**What you should do**. Repeat the listing below in full and exactly, but without its pictures.

**Task input**.
⁂

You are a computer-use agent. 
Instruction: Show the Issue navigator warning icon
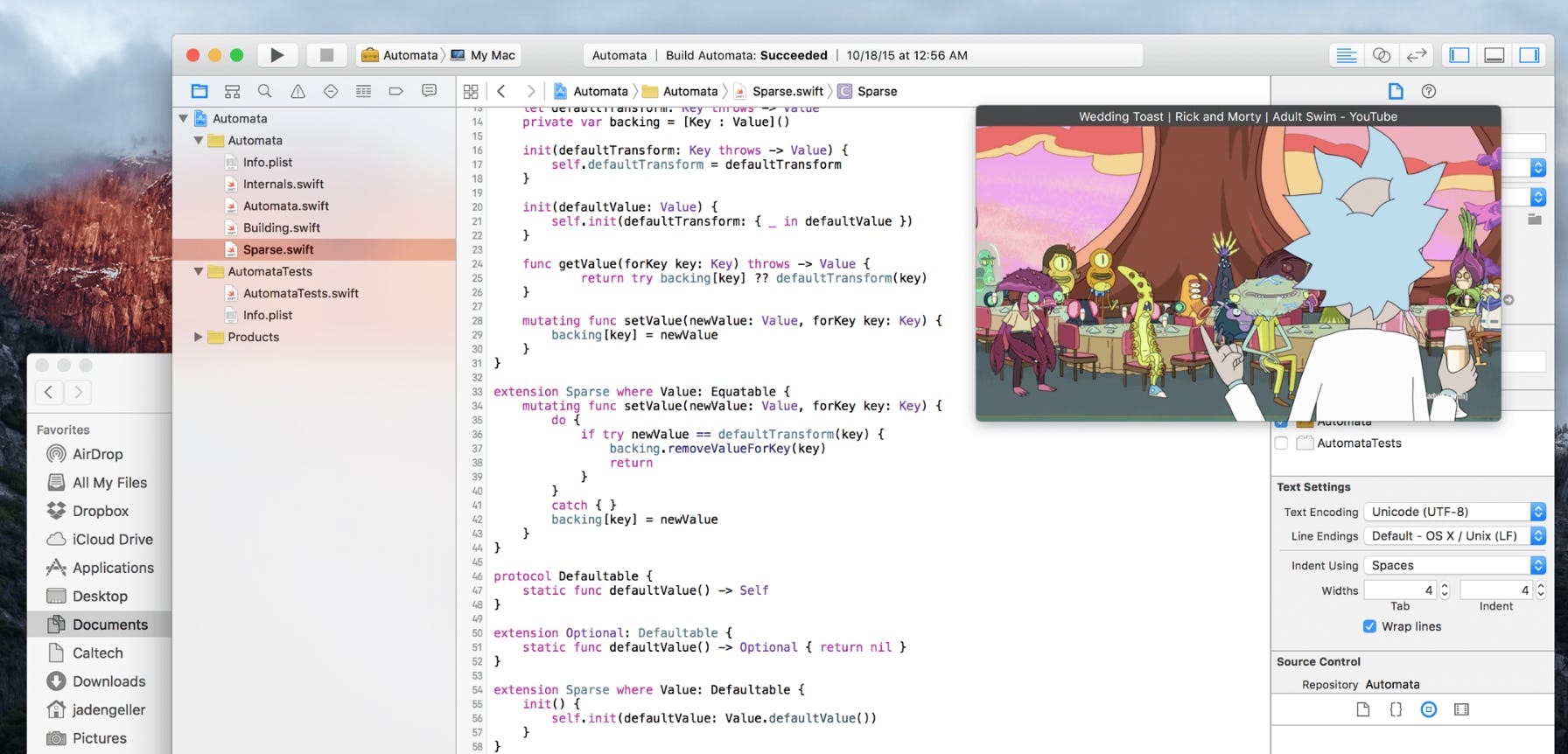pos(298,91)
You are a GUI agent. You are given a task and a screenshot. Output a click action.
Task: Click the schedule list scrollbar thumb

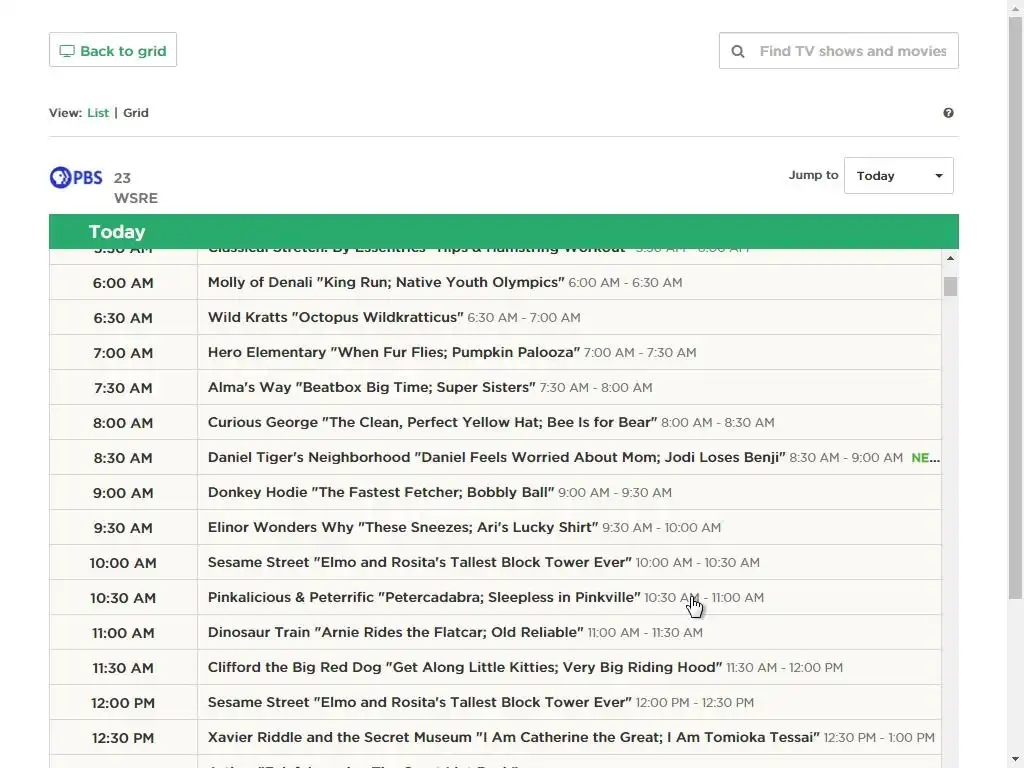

⁂

**Your solution**.
You are a computer-use agent. 
Instruction: Show the Issue navigator warning icon
pos(298,91)
You are a GUI agent. You are given a task and a screenshot. Output a click action.
Task: Click the schedule list scrollbar thumb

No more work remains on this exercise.